Newsweek juxtaposed “delicate” Yamaguchi with her competitor, “the stout little” Midori Ito of Japan, whose “powerful legs bowed in an old-fashioned way, what the Japanese once called, unkindly of their women, daikon legs, after the archipelago’s big, squat radishes.”
Experts say that when the media focuses on Asian American Olympians’ bodies, it erases the existence and excellence of their athleticism and makes it seem like their talent is simply innate and not the result of years of training and dedication. Critics also point out that Asians, like all ethnicities, have varied body types and there is no uniform way to describe them.
“This is one of the critical ways racism works — by creating these different terms of humanness and ability,” said Stanley Thangaraj, an anthropologist and the author of “Desi Hoop Dreams: Pickup Basketball and the Making of Asian American Masculinity,” who is also a former athlete and coach. “The talk of bodies flattens the differences within these communities and it essentializes them and creates a monolith of the community.”
In 1996, Carroll, the skating coach, told The Edmonton Journal that “Asian women have very little chests, very little boobs, and usually small bodies and tight hips. That’s ideal for figure skating because the weight distribution and the balance in the air, the axis, is very easy with that kind of body.”
During Kwan’s first Olympic Games, in 1998, Washington Post writer Amy Shipley said the then-18-year-old skater “looks delicate and graceful enough to put on the top of a Christmas tree.”
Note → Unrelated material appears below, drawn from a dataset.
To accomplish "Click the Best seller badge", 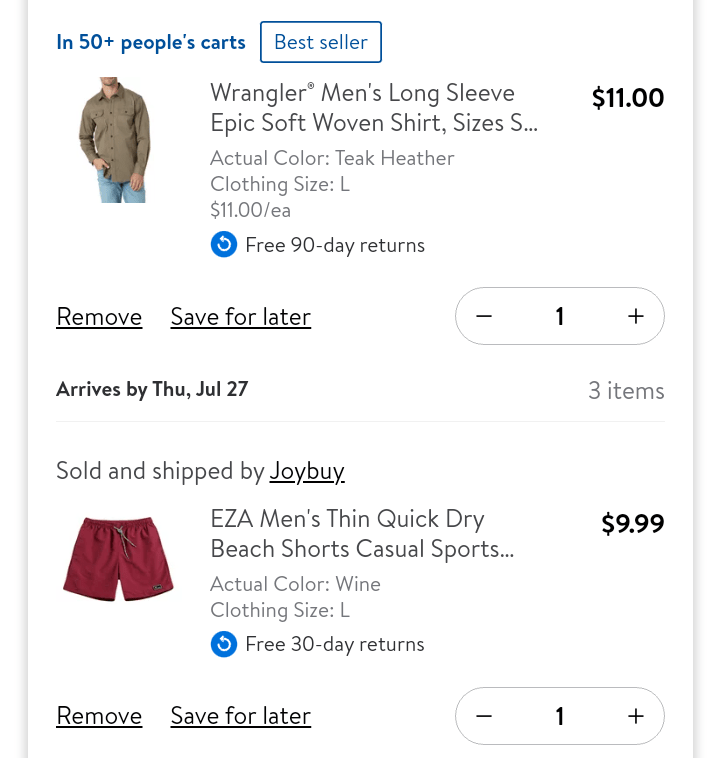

In The Cincinnati Enquirer in 2004, Paul Daugherty wrote that when 25-year-old American gymnast Mohini Bhardwaj spoke, she sounded “small, chirpy, 8 years old. As if someone stuck helium implants in her voice box.”
“Creating them as fragile plays into a larger racial rhetoric that constructs Asian Americans as not fully adults,” Thangaraj said. “We haven’t quite achieved adulthood and thus are seen as outside the realm of sport and the adult sporting American body.”
Broadcast media has echoed many of the same stereotypes seen in print over the years.
In 2010, NBC News’ Ian Williams was reporting on South Korean figure skater Yuna Kim when he said that "Asian skaters, particularly from Japan and now Korea, have the edge, their smaller frames enabling them to spin faster and jump higher.”
NPR published an infographic in 2012 about how Olympic bodies have changed over the years. It said that the ideal swimmer’s physique includes short, powerful legs, a huge wingspan, large hands and feet, and a long, tapered torso.
“Asians have the longest torsos relative to their body size, but they tend to be shorter, so swimming has long been dominated by Europeans,” reads a blurb next to a photo of five-time Olympic gold-medalist Nathan Adrian, who is 6-foot-6 and whose mother is Chinese.
As Asian American athletes prepare to compete in the Tokyo Olympics — including Sunisa Lee, who will be the first Hmong American Olympic gymnast; swimmer Torri Huske'; USA Karate’s Sakura Kokumai; and artistic gymnast Yul Moldauer — many Olympic watchers are hoping reporters will avoid cringeworthy clichés and racist stereotypes.
“There’s always going to be discussion of bodies, but I think the problem is when there aren’t female athletes doing the commentary,” Joo said. “I’m not saying it’s going to solve all kinds of racist or sexualized descriptions of people, but I do think that would be one important step.”